**TEXT SHOWN:**
====================

Respondent-mother appeals from the trial court's order terminating her parental rights to E.D. (“Edward”).1 After careful review, we affirm.
Factual and Procedural History
On 24 November 2015, the Catawba County Department of Social Services (“DSS”) obtained nonsecure custody of two-year-old Edward 2 and filed a petition alleging that he was a dependent juvenile. The petition alleged that respondent-mother had been involuntarily committed in October 2015, after which DSS became involved with the family. DSS alleged that respondent-mother's mental health care providers were of the opinion that she should not be left alone with her children due to her delusions and paranoia. Therefore, even after respondent-mother's release, Edward was placed with respondent-mother's grandmother and mother pursuant to a safety plan. However, on 21 November 2015, respondent-mother attempted to remove Edward from her grandmother's residence, she then became aggressive, and law enforcement was called. Two days later, a social worker met with respondent-mother and her speech was lethargic and difficult to follow. She also expressed irrational beliefs regarding her grandmother's care of Edward. For instance, she believed that her grandmother was inappropriately exposing herself to Edward, and she did not want her grandmother to hug him. She also attempted to bathe Edward with his clothes on to protect his modesty.
On 15 April 2016, the trial court entered an order adjudicating Edward dependent. By the time of the hearing, respondent-mother had named a putative father, but paternity had not been established. The trial court found that during her commitment, respondent-mother was diagnosed with unspecified psychosis and possible alcohol use disorder; that her treating physician recommended no unsupervised contact with her children due to recurring delusions; and that two subsequent mental health care providers concurred. The trial court also made findings regarding respondent-mother's behavior in November which led to the filing of the petition. The trial court entered a separate disposition order on 10 May 2016, in which it awarded custody of Edward to DSS. The court also ordered respondent-mother to comply with a case plan.

====================

**DATA EXTRACT:**

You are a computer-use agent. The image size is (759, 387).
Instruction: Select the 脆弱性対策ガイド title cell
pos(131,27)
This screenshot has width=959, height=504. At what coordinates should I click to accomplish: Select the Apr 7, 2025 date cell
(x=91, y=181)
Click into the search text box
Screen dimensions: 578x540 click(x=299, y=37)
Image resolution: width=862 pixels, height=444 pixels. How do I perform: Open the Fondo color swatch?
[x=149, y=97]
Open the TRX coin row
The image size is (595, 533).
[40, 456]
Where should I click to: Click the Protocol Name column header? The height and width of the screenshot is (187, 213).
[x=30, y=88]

====================

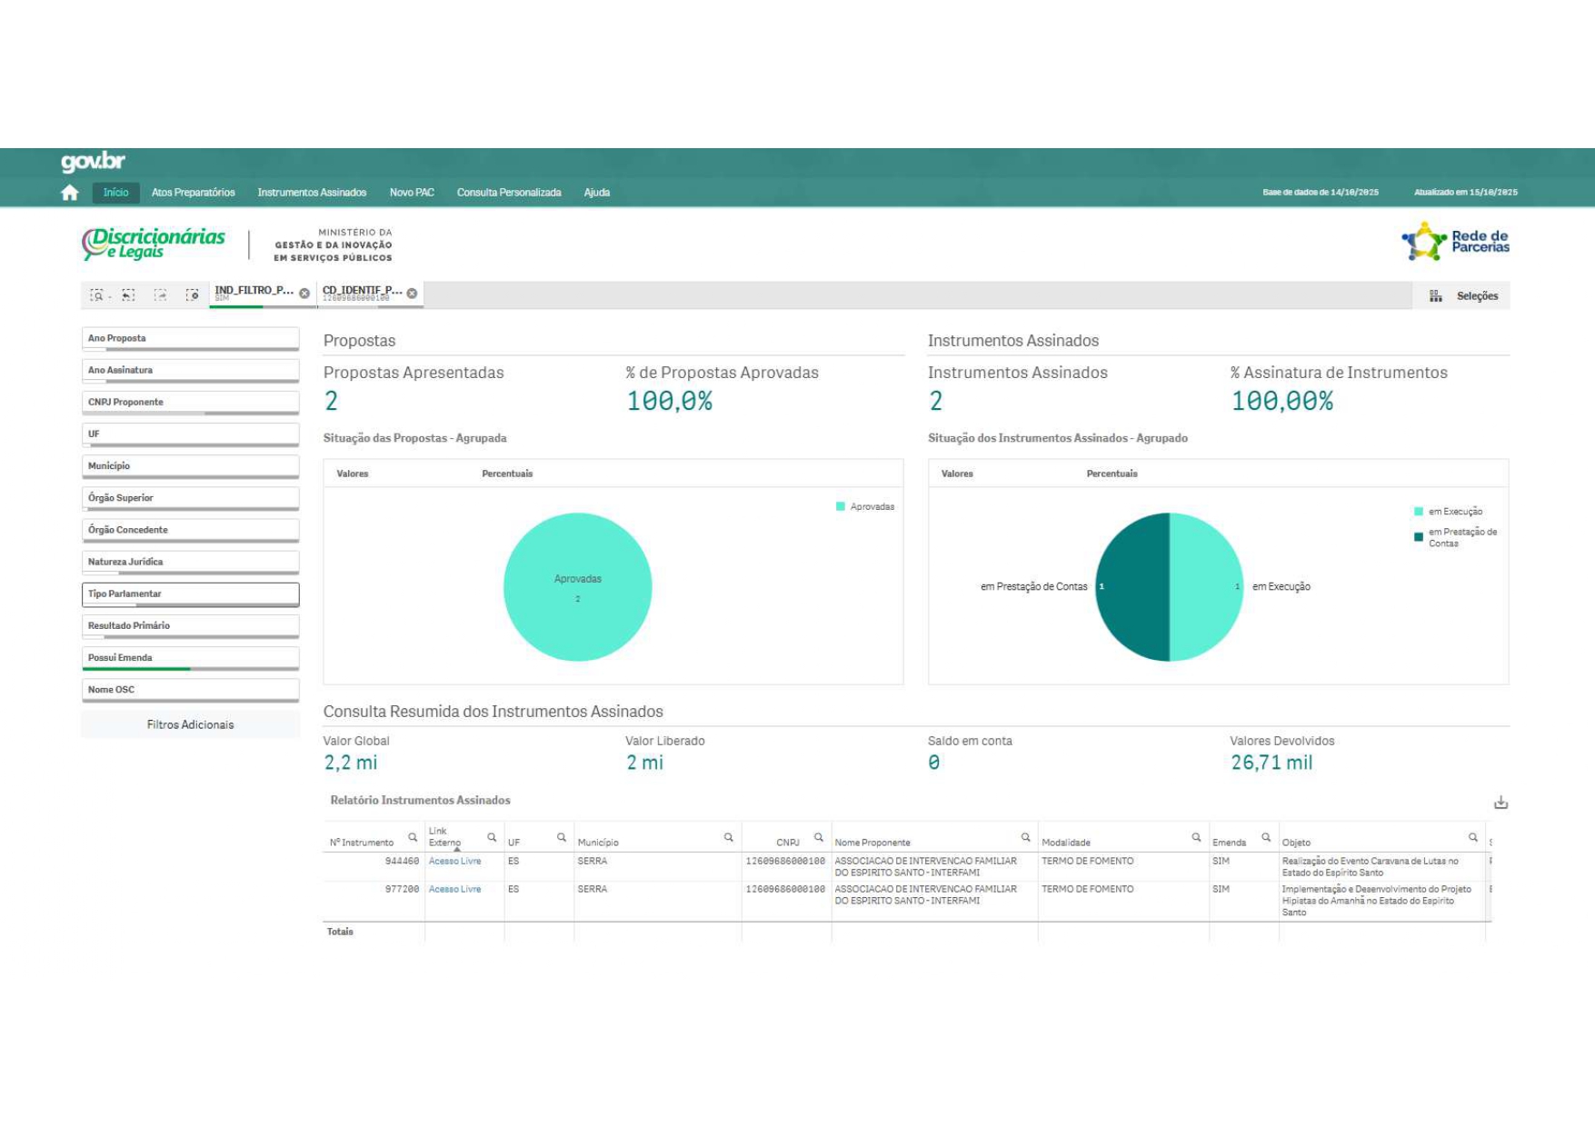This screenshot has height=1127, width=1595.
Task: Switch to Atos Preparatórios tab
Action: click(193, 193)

====================

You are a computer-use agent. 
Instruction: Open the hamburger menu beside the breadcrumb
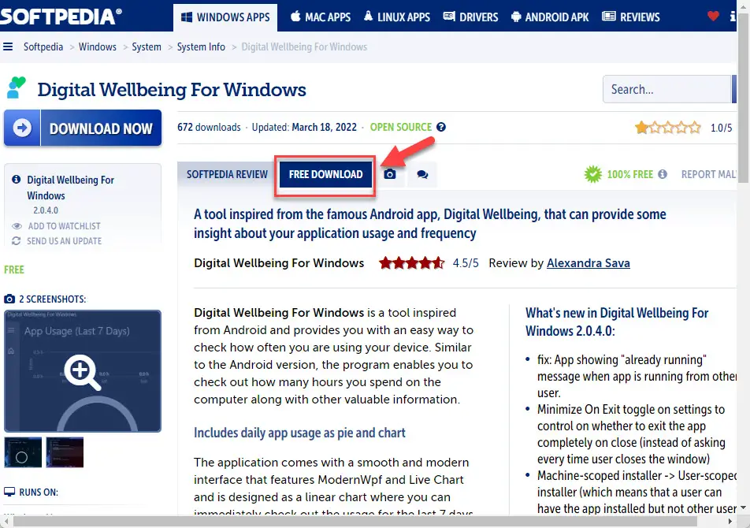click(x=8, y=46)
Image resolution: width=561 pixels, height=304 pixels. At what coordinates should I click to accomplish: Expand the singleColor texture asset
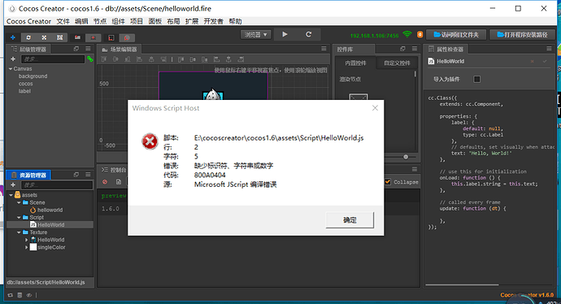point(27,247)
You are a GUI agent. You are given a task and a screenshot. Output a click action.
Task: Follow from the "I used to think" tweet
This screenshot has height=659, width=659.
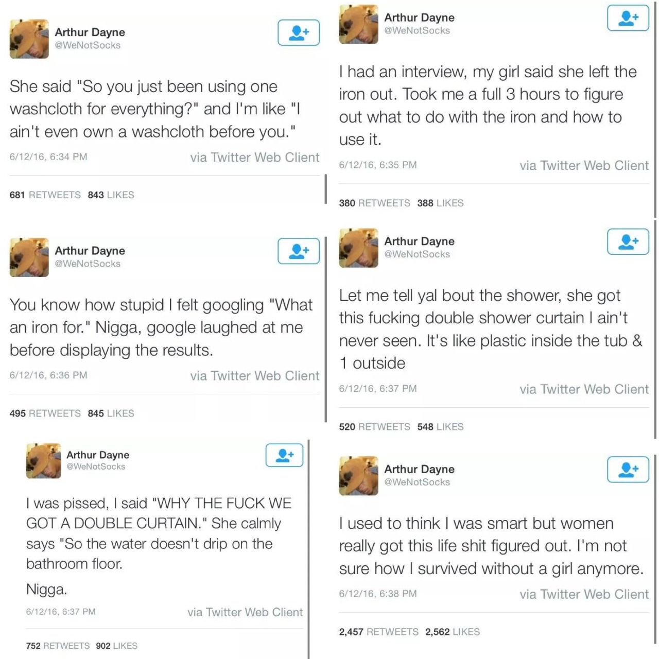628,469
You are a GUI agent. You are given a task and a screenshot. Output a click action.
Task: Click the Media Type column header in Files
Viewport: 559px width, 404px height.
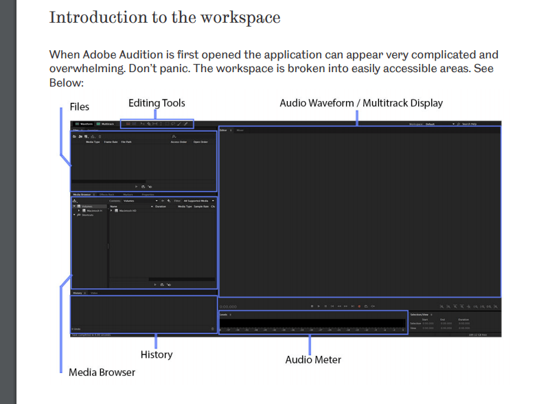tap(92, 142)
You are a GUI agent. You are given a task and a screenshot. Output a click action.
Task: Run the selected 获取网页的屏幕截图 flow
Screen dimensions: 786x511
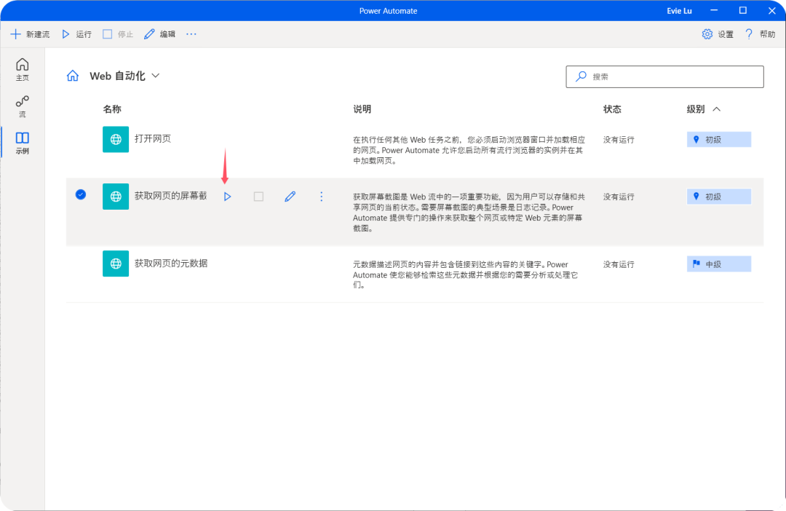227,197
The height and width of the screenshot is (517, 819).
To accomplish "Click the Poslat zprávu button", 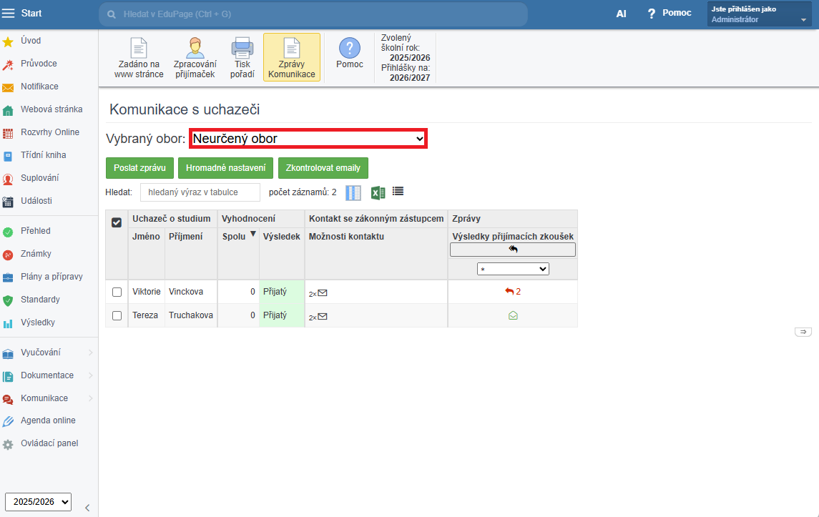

====================

**USING THE INFORMATION:**
a) In the court text about Edward's case, why was Edward placed with respondent-mother's grandmother and mother even after she was released? Answer in one to three sentences.
b) Answer these questions from the court text about Edward's case, one line each:
(i) On what date did DSS obtain nonsecure custody of Edward?
(ii) What was respondent-mother diagnosed with during her commitment?
(iii) On what date was the disposition order entered, and who was awarded custody of Edward?
c) Carry on the court text about Edward's case from its last sentence.
The items have nothing to do with what is asked here.

**ANSWERS BY TASK:**
a) Her mental health care providers believed she should not be left alone with her children because of her delusions and paranoia. A safety plan therefore placed Edward with her grandmother and mother.

b)
(i) 24 November 2015
(ii) Unspecified psychosis and possible alcohol use disorder
(iii) 10 May 2016; DSS was awarded custody

c)
On or about 24 January 2017, DSS filed a petition to terminate respondent-mother's parental rights to Edward, alleging the following grounds for termination: (1) neglect; (2) willful failure to make reasonable progress toward correcting the conditions that led to removal of the juvenile from his home; and (3) dependency. See N.C. Gen. Stat. § 7B-1111(a)(1), (2), (6) (2017). Following a hearing, the trial court entered an order on 21 July 2017 terminating respondent-mother's parental rights to Edward based upon all three grounds alleged by DSS. The trial court also concluded that termination was in Edward's best interest. Respondent-mother appeals. The trial court also terminated the parental rights of Edward's putative father 3 and any unknown father. The putative father does not appeal.
Analysis
1. Motion of Continuance
In her first argument on appeal, respondent-mother contends that the trial court erred by denying her motion for a continuance. On the second hearing day, 3 July 2017, respondent-mother testified that she began seeing a new mental health care provider, Sidney L. Myles, M.D., in May 2017, but had not given Dr. Myles her mental health history or medical records. She also testified that Dr. Myles had written a report for her on 23 May 2017 and did not recommend any counseling or medication. Respondent-mother brought the report to the hearing, and her attorney attempted to introduce it into evidence, despite having learned about it for the first time at the hearing. DSS objected, pointing out that the first hearing date was in June, and that Dr. Myles could have testified or his report could have been subpoenaed for the first hearing date. DSS also noted issues with authentication of the report.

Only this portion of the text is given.